In view of the industry's comprehensive self-commitment, the purpose of the planned ban - to significantly improve investor protection - can be achieved in a comparable manner, according to the Bafin official. For example, "Complexity: The main risks will be better explained both by issuers and in the course of distribution," said the official. "This includes the complex definition of 'credit event'. Particularly complex product variants (worst-of, first-to-default) will no longer be issued. Products will only be issued with a fixed rate and no longer with a floating rate.
"Distribution among retail clients: The minimum denomination per unit and the decision not to sell to the two lowest risk tolerance categories will serve to protect risk-averse retail investors," said the official. "Other principles of the self-commitment lead overall to a reduction in the risks of CLNs (only reference entities with investment grade and listing on organised markets)."
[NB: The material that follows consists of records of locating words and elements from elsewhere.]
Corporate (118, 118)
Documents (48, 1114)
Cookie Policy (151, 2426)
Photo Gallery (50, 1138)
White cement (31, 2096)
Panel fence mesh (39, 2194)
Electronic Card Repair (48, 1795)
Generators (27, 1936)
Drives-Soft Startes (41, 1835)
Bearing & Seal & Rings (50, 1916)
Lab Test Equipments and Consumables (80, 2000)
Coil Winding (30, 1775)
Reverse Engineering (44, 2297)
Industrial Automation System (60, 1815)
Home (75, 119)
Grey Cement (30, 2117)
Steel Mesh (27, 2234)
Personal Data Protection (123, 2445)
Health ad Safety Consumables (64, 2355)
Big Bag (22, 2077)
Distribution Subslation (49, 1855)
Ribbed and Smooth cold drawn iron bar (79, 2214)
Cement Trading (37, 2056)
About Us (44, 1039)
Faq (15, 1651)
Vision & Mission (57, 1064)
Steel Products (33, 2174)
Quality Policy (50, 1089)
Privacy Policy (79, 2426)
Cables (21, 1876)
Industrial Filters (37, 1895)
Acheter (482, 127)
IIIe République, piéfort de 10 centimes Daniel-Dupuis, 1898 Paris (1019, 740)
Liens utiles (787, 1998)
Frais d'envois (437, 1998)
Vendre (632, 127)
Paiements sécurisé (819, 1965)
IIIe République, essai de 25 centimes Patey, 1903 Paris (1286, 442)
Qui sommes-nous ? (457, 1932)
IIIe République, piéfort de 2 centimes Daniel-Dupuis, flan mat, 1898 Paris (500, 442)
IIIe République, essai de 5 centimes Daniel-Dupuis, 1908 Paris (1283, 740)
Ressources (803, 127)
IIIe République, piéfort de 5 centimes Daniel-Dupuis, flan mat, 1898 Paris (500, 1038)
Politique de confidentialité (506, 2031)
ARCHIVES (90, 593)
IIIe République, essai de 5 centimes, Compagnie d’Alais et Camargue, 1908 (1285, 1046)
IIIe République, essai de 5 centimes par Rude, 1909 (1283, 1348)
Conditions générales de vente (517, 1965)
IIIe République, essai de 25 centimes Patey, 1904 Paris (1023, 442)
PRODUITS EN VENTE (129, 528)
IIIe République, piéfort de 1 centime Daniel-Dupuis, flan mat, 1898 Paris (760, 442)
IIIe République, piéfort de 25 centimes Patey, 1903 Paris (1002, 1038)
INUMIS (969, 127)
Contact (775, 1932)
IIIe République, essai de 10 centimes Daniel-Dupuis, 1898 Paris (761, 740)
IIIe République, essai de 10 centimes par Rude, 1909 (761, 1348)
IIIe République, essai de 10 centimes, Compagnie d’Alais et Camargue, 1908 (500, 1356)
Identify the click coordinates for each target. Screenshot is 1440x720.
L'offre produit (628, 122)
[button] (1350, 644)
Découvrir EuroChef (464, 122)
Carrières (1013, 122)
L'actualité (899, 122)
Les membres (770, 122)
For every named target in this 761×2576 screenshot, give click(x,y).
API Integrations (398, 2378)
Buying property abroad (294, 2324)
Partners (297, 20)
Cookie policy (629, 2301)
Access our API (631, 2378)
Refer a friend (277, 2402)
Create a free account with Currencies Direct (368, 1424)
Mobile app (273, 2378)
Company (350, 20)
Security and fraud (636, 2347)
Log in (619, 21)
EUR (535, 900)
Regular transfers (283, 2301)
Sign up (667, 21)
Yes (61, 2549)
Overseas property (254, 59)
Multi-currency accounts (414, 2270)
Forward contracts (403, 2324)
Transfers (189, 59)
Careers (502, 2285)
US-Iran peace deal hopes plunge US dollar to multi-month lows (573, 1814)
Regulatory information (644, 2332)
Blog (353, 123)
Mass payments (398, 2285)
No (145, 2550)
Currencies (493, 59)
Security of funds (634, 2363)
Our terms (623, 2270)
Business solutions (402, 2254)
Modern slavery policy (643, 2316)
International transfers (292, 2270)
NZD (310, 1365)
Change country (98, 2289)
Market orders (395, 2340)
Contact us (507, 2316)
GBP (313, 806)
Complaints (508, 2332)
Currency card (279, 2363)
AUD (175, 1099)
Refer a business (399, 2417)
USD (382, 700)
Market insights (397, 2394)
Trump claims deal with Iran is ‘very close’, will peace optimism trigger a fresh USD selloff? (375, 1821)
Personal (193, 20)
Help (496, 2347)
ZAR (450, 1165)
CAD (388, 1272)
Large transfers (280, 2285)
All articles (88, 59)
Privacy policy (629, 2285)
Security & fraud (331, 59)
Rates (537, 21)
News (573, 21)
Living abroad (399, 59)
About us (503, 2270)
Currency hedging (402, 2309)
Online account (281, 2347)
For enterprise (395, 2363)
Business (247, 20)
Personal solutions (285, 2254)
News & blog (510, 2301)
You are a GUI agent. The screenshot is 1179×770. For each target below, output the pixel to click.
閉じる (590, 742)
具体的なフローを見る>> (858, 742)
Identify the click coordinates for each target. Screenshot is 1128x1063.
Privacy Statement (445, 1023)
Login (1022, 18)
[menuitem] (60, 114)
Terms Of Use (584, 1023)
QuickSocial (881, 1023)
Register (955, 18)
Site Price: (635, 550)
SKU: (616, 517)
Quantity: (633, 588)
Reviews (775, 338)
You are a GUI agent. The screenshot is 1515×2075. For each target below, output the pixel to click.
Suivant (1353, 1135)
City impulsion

The self-regulation proposal includes an alteration to the name of the product - from the "misleading" Bonitätsanleihe (creditworthiness note) to bonitätsabhängigen Schuldverschreibungen (credit-linked debt security) from January 1, 2017. "The discussion included only one name for the product, and reflects Bafin's criticism," said Christian Vollmuth (pictured), a managing director at the DDV. "There was no name competition."
The English designation remains "credit-linked notes", and, on a point of clarification, the Bafin official confirmed that step-up coupon CLNs are normally not issued with a variable coupon.
Bafin decided to rescind the ban on the basis of the "the overall package, such as the uniform/standardised proceeding of producers and distribution," said Vollmuth. "The principles address many points of the Bafin's criticism. We have already shown with the Fairness Code that we can implement such voluntary commitments effectively and in the interest of the investor."
According to the principles, credit-linked notes will only be issued at a minimum investment size of €10,000, which takes them out of being "typical" retail investment products. '
Stringent requirements are also laid down with respect to product distribution, according to the principles. For example, CLNs with more than one underlying company can only be offered if investors achieve actual risk diversification. 'In addition, retail investors are to be provided with more extensive information when investment advice is provided for this product,' stated the DDV.
Assurances and education for retail investors are enshrined in principles 5 and 10: "Clients are provided with product information that comprehensibly describes the product structure and clearly indicates the risks, especially the contingency of interest payments and repayments on the non-occurrence of a credit event (together with an explanation of said credit event), as well as a concrete description of the consequences for the retail client of the occurrence of a credit event," said the Bafin official.
"For the purpose of investor protection, as a first step in the distribution of credit-linked notes, particular consideration is given to the knowledge and experience of the investor with respect to the product structure of credit-linked notes," said the official. "As a second step, investors are provided with additional product-specific information. In particular, investors are informed of which credit events relating to the reference entity can lead to (partial) non-payment of interest or nominal value. The risks are particularly highlighted in the documentation."
Verbraucherzentrale Bundesverband, Germany's consumer protection association has yet to respond to the regulator's announcement, but "will for sure comment on this tomorrow or on Monday in the German media," said Vollmuth. "It is expected that the association will complain, as it explicitly welcomed the ban. But much more interesting will be the reaction of the Deutsche Schutzvereinigung für Wertpapierbesitz [Germany's oldest and largest association for private investors]."
The degree to which the certificates market as a whole will change due to the self-commitment remains to be seen. "However, in relation to CLNs, the self-commitment will bring about greater transparency and make the issuing of products more consumer-friendly," said the Bafin official.
With the CLN ban on hold and strong indications that it will be removed, Bafin is turning its attention to CFDs (contracts for difference) and binary options.